Problem to work on: According to the post on drinking water below, why should water be consumed regularly throughout the day? Answer in one to three sentences.

# Drinking water is an idea that＇s not all wet



## chelsea8611 (Jul 24, 2008)

If Abraham Maslow had written the fitness hierarchy of needs, water would be the pyramid's most important block. A person can survive seeks without food but only a few days without water.　　The recommended water consumption for adults is at least eight cups (64 ounces, or two quarts) a day. Water should be consumed regularly throughout the day because it cannot be stored in our bodies like carbohydrates, fat and protein.
　　Drinking water frequently throughout the day helps keep the metabolism going, thus contributing to weight loss. Water assists in flushing the body of waste; the most unusable substances exit the body through urine. That includes fat deposits. According to the American College of Sports Medicine, drinking an additional 1.5 quarts of water per day while following a nutritious diet can maximize fat loss. Water also can help suppress the appetite.
　　Drinking water between weight-lifting sets aids in muscle repair and recovery. After all, water constitutes 73 percent of lean muscle tissue. With properly hydrated muscles, you may find that you can push more weight and have a more effective workout. Without proper hydration, you compromise your workouts and decrease the body's ability to repair muscles between lifting sessions.
　　Cant's stand the taste of plain water? Try adding slices of lemon or lime. Flavored water works, too, but make sure it's not loaded with sugar. If the carbohydrate portion of the nutrition label reads anything other than zero carbohydrates, the water contains sugar.

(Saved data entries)
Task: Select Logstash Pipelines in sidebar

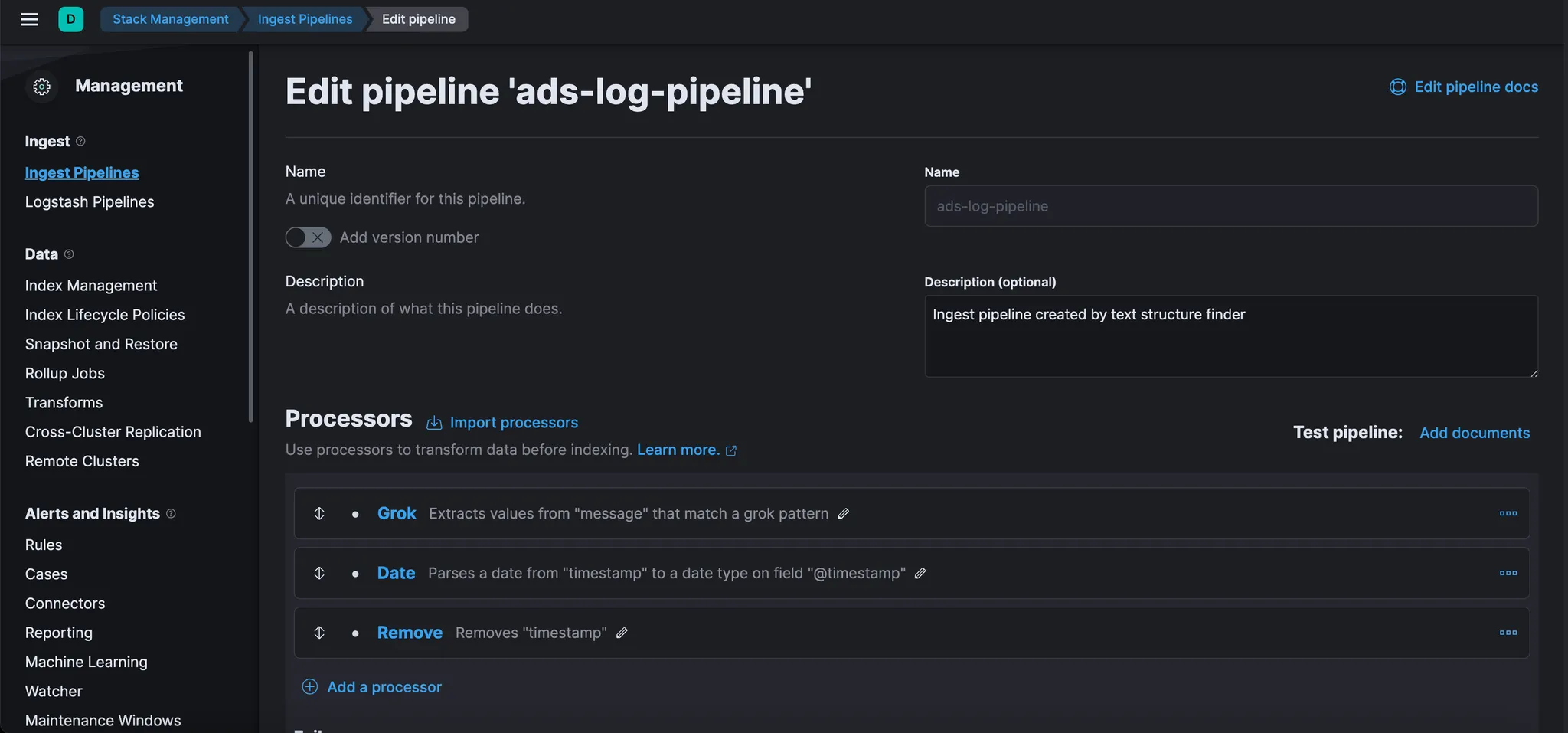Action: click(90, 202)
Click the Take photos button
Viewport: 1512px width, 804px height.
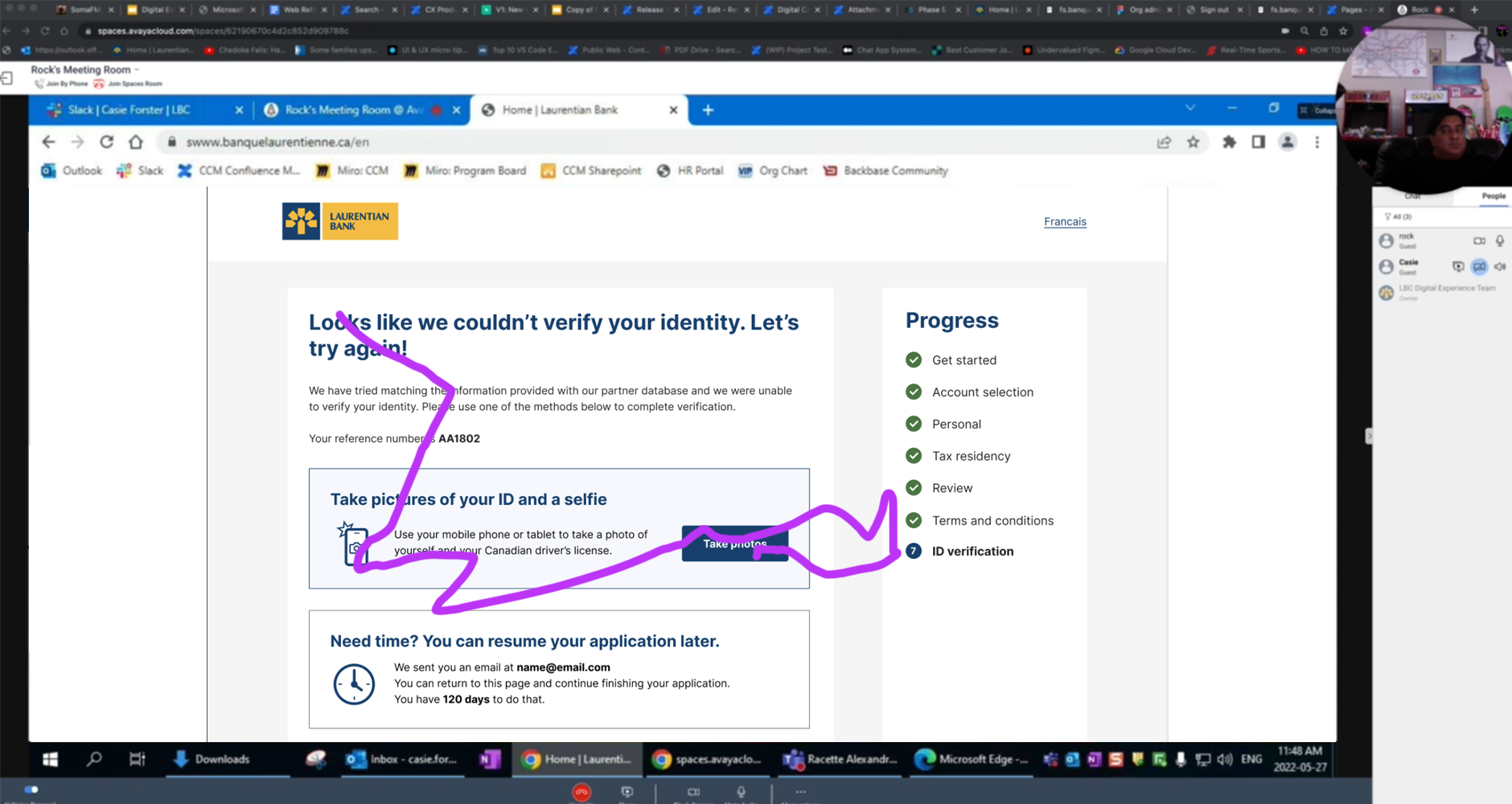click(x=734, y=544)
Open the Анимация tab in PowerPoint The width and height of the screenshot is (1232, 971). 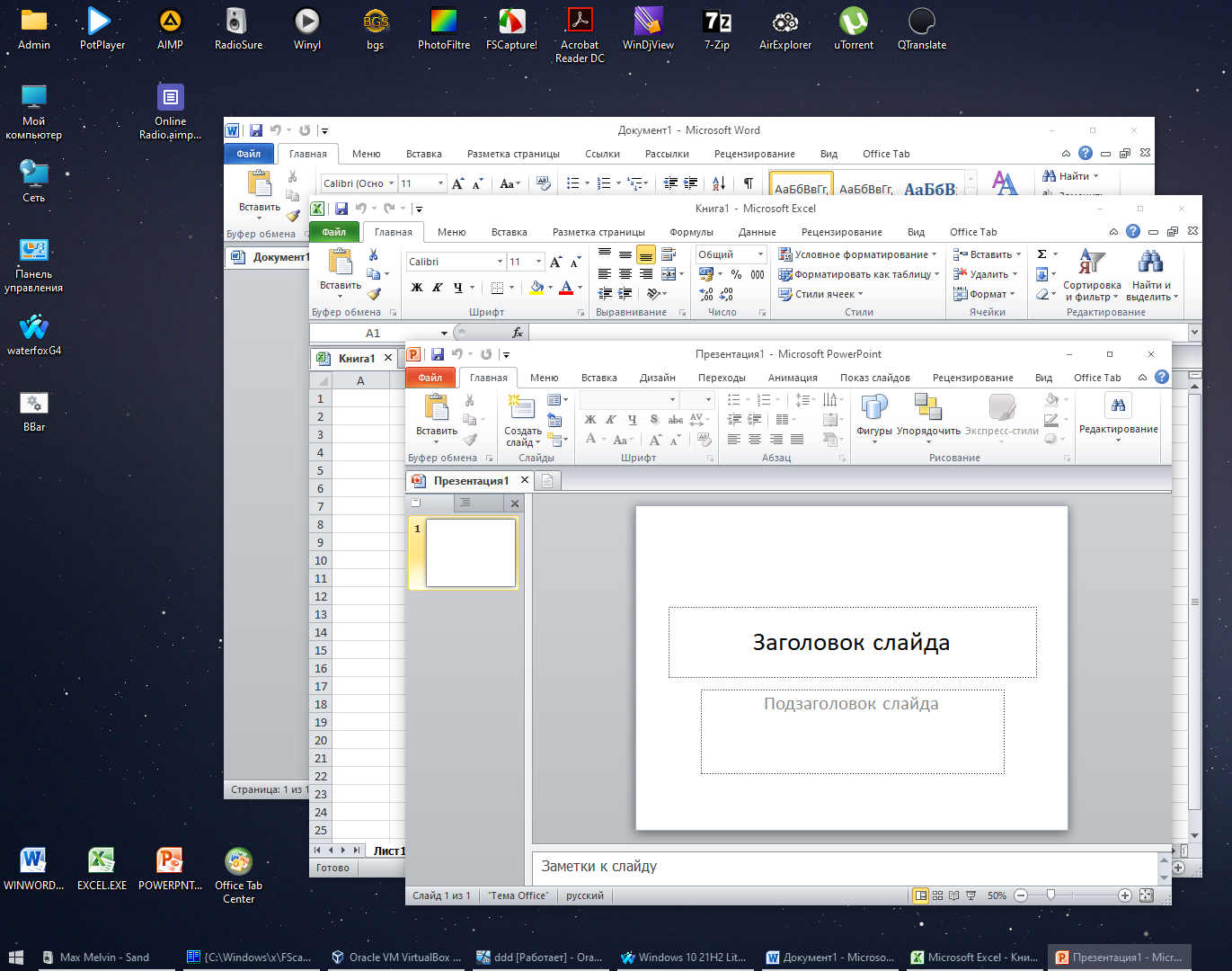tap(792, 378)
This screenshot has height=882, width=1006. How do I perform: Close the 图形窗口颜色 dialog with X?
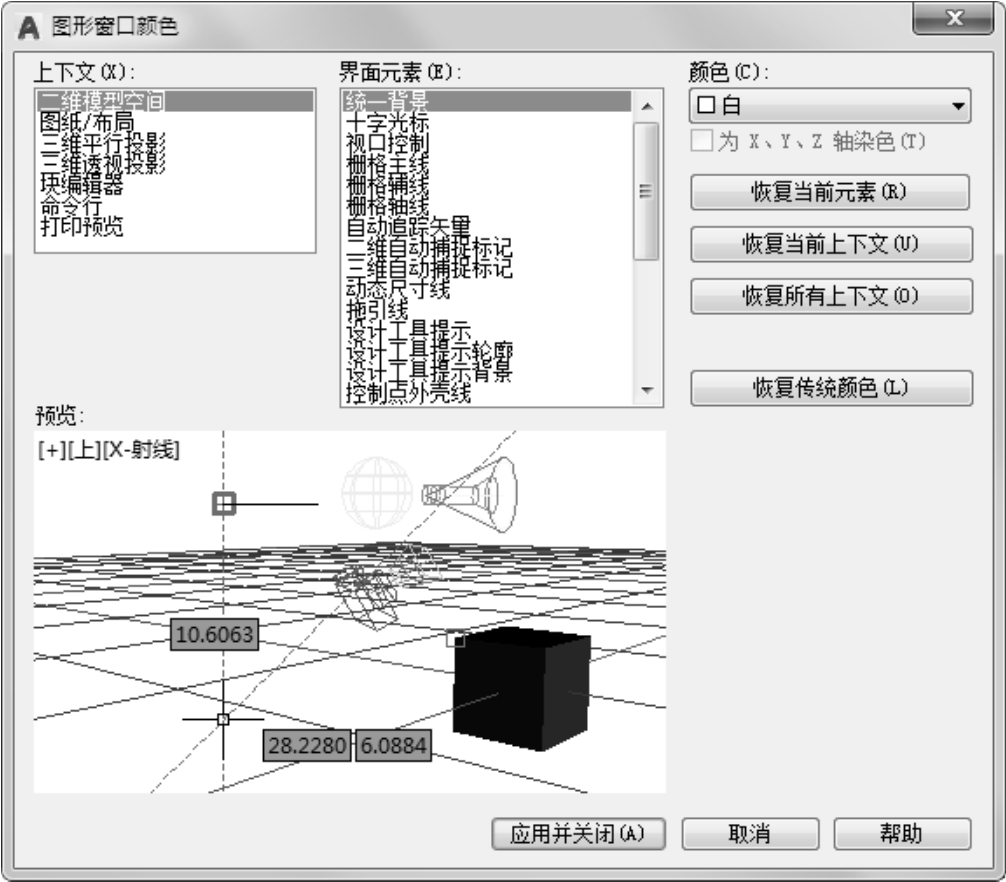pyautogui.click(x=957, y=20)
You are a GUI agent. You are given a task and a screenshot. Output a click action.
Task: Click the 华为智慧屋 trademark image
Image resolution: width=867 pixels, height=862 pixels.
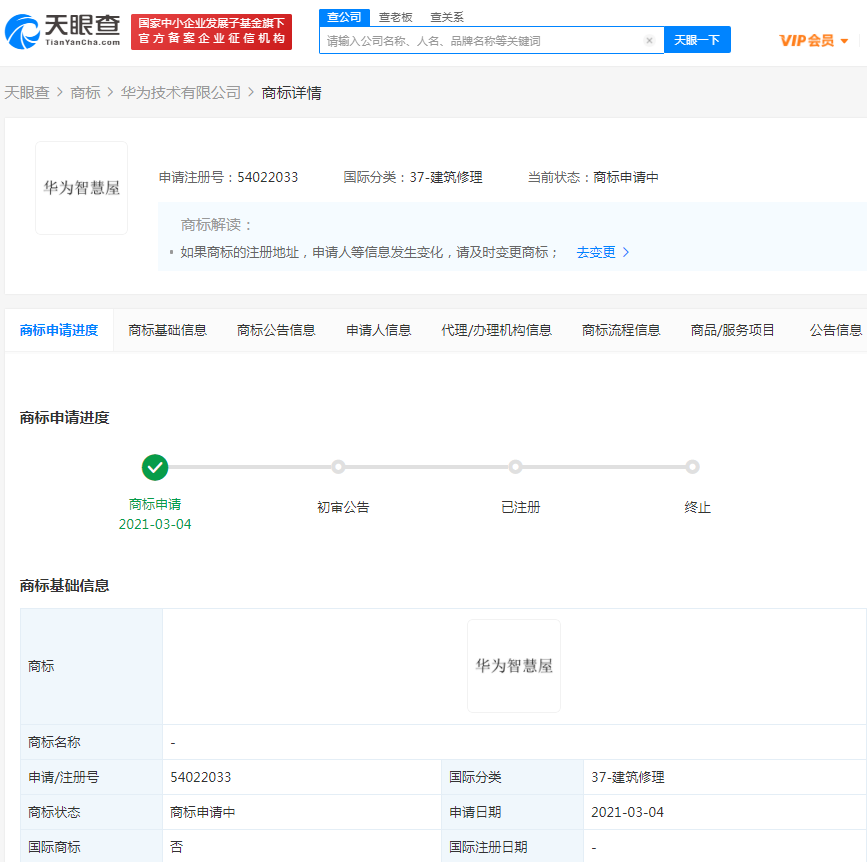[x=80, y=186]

Exercise answer: Water should be consumed regularly throughout the day because the body cannot store it the way it stores carbohydrates, fat and protein.